What is the fastest method to find which of $\frac {3\sqrt {3}-4}{7-2\sqrt {3}} $ and $\frac {3\sqrt {3}-8}{1-2\sqrt {3}} $ is bigger manually?

Question

What is the fastest method to find which number is bigger manually?

$\frac {3\sqrt {3}-4}{7-2\sqrt {3}} $ or $\frac {3\sqrt {3}-8}{1-2\sqrt {3}} $

Answer 1

Using the rule $a\sqrt b=\sqrt{a^2b}$ for $a,b>0$ one checks the signs of numerator and denominator to be both positive for the first fraction and both negative for the second fraction. This is therefore a comparison of two positive numbers (so no verdict yet), and by flipping the signs of numerator and denominator on the right we can ensure that all individual factors are positive: compare $\frac{3\sqrt3-4}{7-2\sqrt3}$ and $\frac{8-3\sqrt3}{2\sqrt3-1}$. Now multiply by the (positive!) product of the denominators to compare $(3\sqrt3-4)(2\sqrt3-1)$ and $(8-3\sqrt3)(7-2\sqrt3)$ which amounts to comparing $22-11\sqrt3$ and $74-37\sqrt3$ or finally $26\sqrt3$ and $52$. Since by happy coincidence $26\times2=52$ and $\sqrt3<2$ the number on the left is smaller.
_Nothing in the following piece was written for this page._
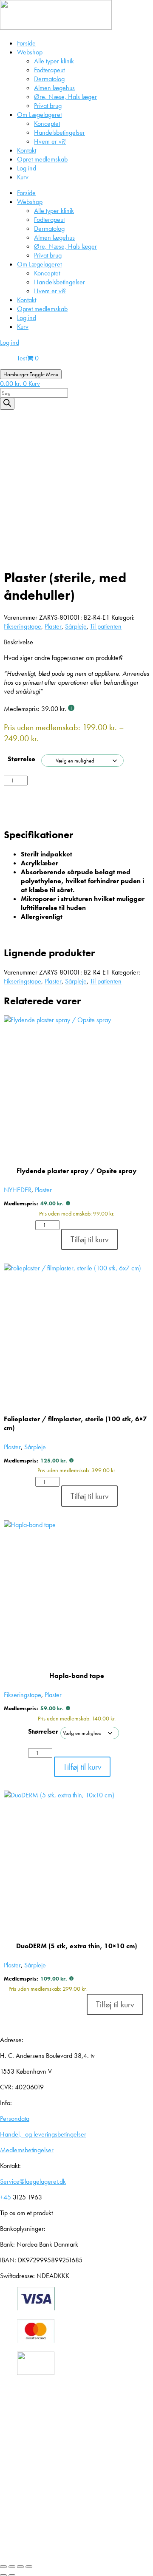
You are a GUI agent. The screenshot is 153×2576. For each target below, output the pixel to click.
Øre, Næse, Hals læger (65, 96)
I'm not sure whether many people could do this easily by mental arithmetic (I certainly did not). Each of the terms in the final comparison are obtained by adding $4$ products from the terms in the original expression. One product, namely $(2\sqrt3)(3\sqrt3)$, contributes twice with opposite signs and could therefore have been cancelled beforehand (leaving $7\times8-4\times1=52$ for that term), but that's all I can see for simplifications. Personally my main problem with mental computation is that I very often get the sign of one term wrong in my head, but maybe with a lot of training one can limit this kind of errors.

Answer 2

$$\dfrac{3\sqrt3-8}{1-2\sqrt3}=\dfrac{8-3\sqrt3}{2\sqrt3-1}$$

Now $$\dfrac{3\sqrt3-4}{7-2\sqrt3}-\dfrac{8-3\sqrt3}{2\sqrt3-1}=\dfrac{(3\sqrt3-4)(2\sqrt3-1)-(7-2\sqrt3)(8-3\sqrt3)}{(7-2\sqrt3)(2\sqrt3-1)}$$

$$=\dfrac{26\sqrt3-52}{(7-2\sqrt3)(2\sqrt3-1)}$$

Now the denominator $>0,$ and $26\sqrt3-52=26(\sqrt3-2)<0$

Answer 3

I would multiply by the conjugate of denominator $$a=\frac{3 \sqrt{3}-4}{7-2 \sqrt{3}}=\frac{1}{37} \left(13 \sqrt{3}-10\right)$$ $$b=\frac{3 \sqrt{3}-8}{1-2 \sqrt{3}}=\frac{1}{11} \left(13 \sqrt{3}-10\right)$$ this makes $a<b$.

Answer 4

Claim:

$$\frac {3\sqrt {3}-4}{7-2\sqrt {3}}<\frac {3\sqrt {3}-8}{1-2\sqrt {3}}$$

Proof:

Let $u=\sqrt 3-1$. Notice $1>u>\frac12$.

If

$$\frac{3u-1}{5-2u}<\frac{3u-5}{-2u-1}$$ $$\Leftarrow-6u^2-u+1>-6u^2+25u-25$$ $$\Leftarrow26>26u$$ $$\Leftarrow1>u=\sqrt3-1$$

which is true.

Answer 5

Using the approximation $\sqrt3\approx1.7$, one can do a bit of mental arithmetic and see that

$${3\sqrt3-4\over7-2\sqrt3}\approx{1.1\over3.6}\lt1\qquad\text{while}\qquad{3\sqrt3-8\over1-2\sqrt3}\approx{-2.9\over-2.4}={2.9\over2.4}\gt1$$

This only works, of course, because the two numbers are not at all close. It's also not a rigorous proof, although it could be turned into one with a little more care. For example, since $\sqrt3\lt2$, we have

$${3\sqrt3-4\over7-2\sqrt3}\lt{6-4\over7-4}={2\over3}\qquad\text{while}\qquad{3\sqrt3-8\over1-2\sqrt3}={8-3\sqrt3\over2\sqrt3-1}\gt{8-6\over4-1}={2\over3}$$

(Note the element of luck here, in that the two crude bounds happen to agree.)